─── Selected extract ───

By Eriasa Mukiibi Sserunjogi
Makes violent revolution inevitable, say experts
In 1962, the year Uganda became independent, former US President John F. Kennedy made the following quote; “Those who make peaceful revolution impossible make violent revolution inevitable”. Makerere University political scientist Yasin Olum says as Uganda edges towards its golden jubilee cerebrations, this is one quote on which its leaders need to reflect.
By Attorney General Peter Nyombi issuing an order banning the pressure group Activists for Change (A4C) and A4C activists vowing to continue with their activities, Olum says the stage could be set for “worse times”.
Olum’s prediction is even more important given what has happened in practice. Where in the world did banning political activism ever permanently bottle up agitation? In pre-colonial Uganda or during former dictator Idi Amin’s time? In apartheid South Africa? In Egypt and Burma recently? Nowhere.
So why does the government of Uganda feel that is the policy to adopt in 2012? And why, in an attempt to realise the objective of A4C, does the NRM government have to resort to a colonial law and not to any of the laws enacted during its 26 years? These questions are critical and are being answered differently by people from different political shades.
Mike Mukula, the ruling NRM’s vice chairman for eastern Uganda, told The Independent that the banning was warranted because there was “no end in sight to riots.” Mukula is one of the people usually viewed as liberal within the NRM and has in the past taken positions considered conciliatory towards the opposition. His latest stance may worryingly be a pointer that even moderates with the NRM have reached a tipping point.

───

### Stated exercise
Could you write out the article on the A4C ban again, everything from "So why does" down to "different political shades.", and change "colonial law" to "colonial statute"?

─── Data supplied ───

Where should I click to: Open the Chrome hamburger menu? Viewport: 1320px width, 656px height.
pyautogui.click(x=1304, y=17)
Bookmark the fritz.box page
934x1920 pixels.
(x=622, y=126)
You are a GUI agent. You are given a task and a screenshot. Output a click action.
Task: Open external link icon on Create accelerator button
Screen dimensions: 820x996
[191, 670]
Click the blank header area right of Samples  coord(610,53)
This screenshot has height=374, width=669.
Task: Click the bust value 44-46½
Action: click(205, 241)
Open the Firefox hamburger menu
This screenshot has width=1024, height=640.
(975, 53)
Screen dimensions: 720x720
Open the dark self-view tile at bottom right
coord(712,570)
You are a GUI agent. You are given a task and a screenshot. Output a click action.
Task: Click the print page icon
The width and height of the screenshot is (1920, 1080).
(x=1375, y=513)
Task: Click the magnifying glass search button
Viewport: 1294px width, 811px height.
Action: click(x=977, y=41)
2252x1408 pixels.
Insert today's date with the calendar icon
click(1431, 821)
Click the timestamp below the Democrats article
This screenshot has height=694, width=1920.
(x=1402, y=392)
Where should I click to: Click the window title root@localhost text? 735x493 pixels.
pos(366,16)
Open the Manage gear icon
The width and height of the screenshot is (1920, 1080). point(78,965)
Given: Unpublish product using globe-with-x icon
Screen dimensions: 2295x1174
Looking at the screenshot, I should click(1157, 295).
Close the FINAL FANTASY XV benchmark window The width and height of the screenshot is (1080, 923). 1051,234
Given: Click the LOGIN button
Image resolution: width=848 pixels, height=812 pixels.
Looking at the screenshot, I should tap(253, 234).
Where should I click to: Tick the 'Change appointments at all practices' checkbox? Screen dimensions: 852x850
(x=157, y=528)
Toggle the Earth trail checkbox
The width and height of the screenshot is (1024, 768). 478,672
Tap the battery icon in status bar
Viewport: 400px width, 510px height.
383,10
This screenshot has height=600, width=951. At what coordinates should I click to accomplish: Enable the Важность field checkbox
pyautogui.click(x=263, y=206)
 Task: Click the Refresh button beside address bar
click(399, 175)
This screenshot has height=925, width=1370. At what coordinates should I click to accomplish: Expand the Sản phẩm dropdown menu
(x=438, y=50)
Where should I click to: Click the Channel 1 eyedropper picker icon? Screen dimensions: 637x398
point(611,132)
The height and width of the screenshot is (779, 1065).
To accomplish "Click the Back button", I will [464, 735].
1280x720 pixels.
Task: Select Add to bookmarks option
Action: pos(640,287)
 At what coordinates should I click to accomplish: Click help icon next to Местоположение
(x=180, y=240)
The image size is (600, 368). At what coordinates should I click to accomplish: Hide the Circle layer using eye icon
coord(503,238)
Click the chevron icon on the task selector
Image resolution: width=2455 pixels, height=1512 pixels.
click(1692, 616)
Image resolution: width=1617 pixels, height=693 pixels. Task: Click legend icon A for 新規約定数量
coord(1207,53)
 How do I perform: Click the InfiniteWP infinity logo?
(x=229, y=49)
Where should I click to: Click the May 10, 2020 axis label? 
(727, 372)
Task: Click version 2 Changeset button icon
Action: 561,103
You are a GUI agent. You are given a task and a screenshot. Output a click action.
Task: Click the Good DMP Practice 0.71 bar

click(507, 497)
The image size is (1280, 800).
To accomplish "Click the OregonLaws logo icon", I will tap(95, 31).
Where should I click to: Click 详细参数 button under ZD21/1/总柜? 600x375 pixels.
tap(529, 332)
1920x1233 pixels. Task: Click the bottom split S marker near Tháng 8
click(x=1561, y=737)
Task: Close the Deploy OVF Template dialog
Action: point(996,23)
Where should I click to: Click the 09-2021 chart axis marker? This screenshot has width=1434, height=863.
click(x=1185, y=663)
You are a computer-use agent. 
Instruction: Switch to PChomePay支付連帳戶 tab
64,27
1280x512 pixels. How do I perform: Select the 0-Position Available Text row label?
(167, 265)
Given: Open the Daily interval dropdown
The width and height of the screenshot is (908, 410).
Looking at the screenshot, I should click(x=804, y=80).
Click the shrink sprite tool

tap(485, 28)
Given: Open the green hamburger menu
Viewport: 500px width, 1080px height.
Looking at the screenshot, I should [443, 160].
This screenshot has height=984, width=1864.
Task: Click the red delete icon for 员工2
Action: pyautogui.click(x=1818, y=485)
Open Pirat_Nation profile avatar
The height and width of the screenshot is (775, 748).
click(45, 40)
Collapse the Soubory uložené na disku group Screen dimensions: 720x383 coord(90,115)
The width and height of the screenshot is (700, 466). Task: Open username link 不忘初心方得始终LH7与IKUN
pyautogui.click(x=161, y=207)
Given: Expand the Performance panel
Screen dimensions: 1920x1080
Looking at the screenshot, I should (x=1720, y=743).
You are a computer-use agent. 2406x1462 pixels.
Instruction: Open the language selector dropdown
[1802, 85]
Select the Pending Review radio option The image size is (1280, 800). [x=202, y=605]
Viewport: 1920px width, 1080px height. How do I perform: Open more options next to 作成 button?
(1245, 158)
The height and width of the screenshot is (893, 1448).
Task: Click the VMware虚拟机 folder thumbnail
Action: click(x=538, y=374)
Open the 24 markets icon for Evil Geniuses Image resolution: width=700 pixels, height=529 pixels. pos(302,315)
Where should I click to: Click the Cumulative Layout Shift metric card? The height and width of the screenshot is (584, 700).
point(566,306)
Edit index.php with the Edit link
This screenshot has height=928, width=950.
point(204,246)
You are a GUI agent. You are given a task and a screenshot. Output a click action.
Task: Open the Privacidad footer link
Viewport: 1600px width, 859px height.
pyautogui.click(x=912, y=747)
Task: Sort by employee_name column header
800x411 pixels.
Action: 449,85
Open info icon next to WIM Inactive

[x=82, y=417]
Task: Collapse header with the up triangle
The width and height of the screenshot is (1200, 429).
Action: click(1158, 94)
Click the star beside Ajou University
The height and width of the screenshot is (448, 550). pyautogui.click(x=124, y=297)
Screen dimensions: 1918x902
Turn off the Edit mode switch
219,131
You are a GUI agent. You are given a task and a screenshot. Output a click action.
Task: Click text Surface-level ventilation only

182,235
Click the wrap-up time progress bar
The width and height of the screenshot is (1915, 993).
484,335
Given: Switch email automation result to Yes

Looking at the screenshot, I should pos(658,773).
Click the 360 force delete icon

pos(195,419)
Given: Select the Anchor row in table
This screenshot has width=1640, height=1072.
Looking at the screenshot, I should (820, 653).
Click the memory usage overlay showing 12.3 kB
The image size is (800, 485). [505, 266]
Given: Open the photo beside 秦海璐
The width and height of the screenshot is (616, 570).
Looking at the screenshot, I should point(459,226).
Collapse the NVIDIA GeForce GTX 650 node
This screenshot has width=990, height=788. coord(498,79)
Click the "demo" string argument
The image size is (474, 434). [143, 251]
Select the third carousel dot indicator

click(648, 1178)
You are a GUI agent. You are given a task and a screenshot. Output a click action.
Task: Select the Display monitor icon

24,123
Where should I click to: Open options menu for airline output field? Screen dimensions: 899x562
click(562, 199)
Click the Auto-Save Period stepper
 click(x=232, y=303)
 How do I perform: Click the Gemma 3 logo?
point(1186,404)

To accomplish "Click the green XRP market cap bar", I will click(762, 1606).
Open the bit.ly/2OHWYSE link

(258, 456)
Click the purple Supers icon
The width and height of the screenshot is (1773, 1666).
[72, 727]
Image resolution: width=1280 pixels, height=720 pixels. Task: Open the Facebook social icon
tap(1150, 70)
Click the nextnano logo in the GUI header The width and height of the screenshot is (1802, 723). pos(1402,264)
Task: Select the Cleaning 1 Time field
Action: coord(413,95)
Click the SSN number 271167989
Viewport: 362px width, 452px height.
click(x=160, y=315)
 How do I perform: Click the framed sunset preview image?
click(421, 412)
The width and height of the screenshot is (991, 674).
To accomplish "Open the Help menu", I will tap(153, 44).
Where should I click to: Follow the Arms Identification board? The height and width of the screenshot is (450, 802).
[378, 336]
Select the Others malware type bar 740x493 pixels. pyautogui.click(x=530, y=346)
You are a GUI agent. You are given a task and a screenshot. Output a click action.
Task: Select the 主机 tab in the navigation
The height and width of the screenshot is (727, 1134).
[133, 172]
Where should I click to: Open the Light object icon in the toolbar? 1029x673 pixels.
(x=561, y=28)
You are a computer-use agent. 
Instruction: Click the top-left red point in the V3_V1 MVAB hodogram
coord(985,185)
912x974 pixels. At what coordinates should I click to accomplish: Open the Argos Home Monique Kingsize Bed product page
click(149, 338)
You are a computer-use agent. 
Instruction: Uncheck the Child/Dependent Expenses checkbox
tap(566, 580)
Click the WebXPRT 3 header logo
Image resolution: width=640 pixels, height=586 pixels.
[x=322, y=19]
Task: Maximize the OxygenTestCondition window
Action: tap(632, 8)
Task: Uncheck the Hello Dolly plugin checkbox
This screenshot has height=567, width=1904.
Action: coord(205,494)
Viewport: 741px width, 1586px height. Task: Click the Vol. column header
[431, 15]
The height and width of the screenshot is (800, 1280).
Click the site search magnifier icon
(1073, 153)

───

### Result of the exercise
So why does the government of Uganda feel that is the policy to adopt in 2012? And why, in an attempt to realise the objective of A4C, does the NRM government have to resort to a colonial statute and not to any of the laws enacted during its 26 years? These questions are critical and are being answered differently by people from different political shades.